It is related to this question and this other one, although to a larger scale.
I have two data.tables:
The first one with market research data, containing answers stored as integers;
The second one being what can be called a dictionary, with category labels associated to the integers mentioned above.
See reproducible example :
EDIT: Addition of a new variable to include the '0' case.
EDIT 2: Modification of 'age_group' variable to include cases where all unique levels of a factor do not appear in data.
library(data.table)
library(magrittr)
# Table with survey data :
# - each observation contains the answers of a person
# - variables describe the sample population characteristics (gender, age...)
# - numeric variables (like age) are also stored as character vectors
repex_DT <- data.table (
country = as.character(c(1,3,4,2,NA,1,2,2,2,4,NA,2,1,1,3,4,4,4,NA,1)),
gender = as.character(c(NA,2,2,NA,1,1,1,2,2,1,NA,2,1,1,1,2,2,1,2,NA)),
age = as.character(c(18,40,50,NA,NA,22,30,52,64,24,NA,38,16,20,30,40,41,33,59,NA)),
age_group = as.character(c(2,2,2,NA,NA,2,2,2,2,2,NA,2,2,2,2,2,2,2,2,NA)),
status = as.character(c(1,NA,2,9,2,1,9,2,2,1,9,2,1,1,NA,2,2,1,2,9)),
children = as.character(c(0,2,3,1,6,1,4,2,4,NA,NA,2,1,1,NA,NA,3,5,2,1))
)
# Table of the labels associated to categorical variables, plus 'label_id' to match the values
labels_DT <- data.table (
label_id = as.character(c(1:9)),
country = as.character(c("COUNTRY 1","COUNTRY 2","COUNTRY 3","COUNTRY 4",NA,NA,NA,NA,NA)),
gender = as.character(c("Male","Female",NA,NA,NA,NA,NA,NA,NA)),
age_group = as.character(c("Less than 35","35 and more",NA,NA,NA,NA,NA,NA,NA)),
status = as.character(c("Employed","Unemployed",NA,NA,NA,NA,NA,NA,"Do not want to say")),
children = as.character(c("0","1","2","3","4","5 and more",NA,NA,NA))
)
# Identification of the variable nature (numeric or character)

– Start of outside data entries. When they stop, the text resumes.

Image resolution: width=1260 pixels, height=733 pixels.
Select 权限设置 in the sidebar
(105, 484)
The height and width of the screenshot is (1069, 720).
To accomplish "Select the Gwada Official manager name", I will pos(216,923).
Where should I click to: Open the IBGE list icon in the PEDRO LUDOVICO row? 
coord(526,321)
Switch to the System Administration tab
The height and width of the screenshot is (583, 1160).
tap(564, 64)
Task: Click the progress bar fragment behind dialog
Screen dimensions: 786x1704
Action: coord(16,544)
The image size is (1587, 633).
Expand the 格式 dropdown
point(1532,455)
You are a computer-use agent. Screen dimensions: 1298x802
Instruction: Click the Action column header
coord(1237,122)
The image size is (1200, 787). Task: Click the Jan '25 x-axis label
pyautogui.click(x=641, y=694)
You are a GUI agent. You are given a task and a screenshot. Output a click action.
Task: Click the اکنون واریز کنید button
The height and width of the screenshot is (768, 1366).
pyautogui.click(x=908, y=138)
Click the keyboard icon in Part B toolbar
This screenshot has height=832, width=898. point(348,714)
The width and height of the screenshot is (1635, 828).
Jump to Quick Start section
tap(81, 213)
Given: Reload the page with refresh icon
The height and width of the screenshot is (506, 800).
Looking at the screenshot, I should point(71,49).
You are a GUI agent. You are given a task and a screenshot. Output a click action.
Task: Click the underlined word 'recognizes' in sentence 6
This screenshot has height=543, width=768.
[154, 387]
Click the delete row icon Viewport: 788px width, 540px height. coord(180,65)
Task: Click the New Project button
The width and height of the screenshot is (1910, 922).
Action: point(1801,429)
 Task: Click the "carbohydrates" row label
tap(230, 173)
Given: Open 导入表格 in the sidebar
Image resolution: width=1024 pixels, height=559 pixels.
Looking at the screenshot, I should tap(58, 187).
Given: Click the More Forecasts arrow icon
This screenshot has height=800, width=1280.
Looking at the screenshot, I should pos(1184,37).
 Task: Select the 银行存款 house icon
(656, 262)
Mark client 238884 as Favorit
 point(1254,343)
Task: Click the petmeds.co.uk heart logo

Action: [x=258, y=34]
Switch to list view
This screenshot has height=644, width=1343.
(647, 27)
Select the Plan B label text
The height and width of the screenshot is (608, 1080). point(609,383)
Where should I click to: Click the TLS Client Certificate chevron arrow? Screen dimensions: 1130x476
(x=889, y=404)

var_type <- c("character","character","numeric","character","character","character")
# Identification of the categorical variable names
categorical_var <- names(repex_DT)[which(var_type == "character")]
You can see that the dictionary table is smaller to the survey data table, this is expected.
Also, despite all variables being stored as character, some are true numeric variables like age, and consequently do not appear in the dictionary table.
My objective is to replace the values of all variables of the first data.table with a matching name in the dictionary table by its corresponding label.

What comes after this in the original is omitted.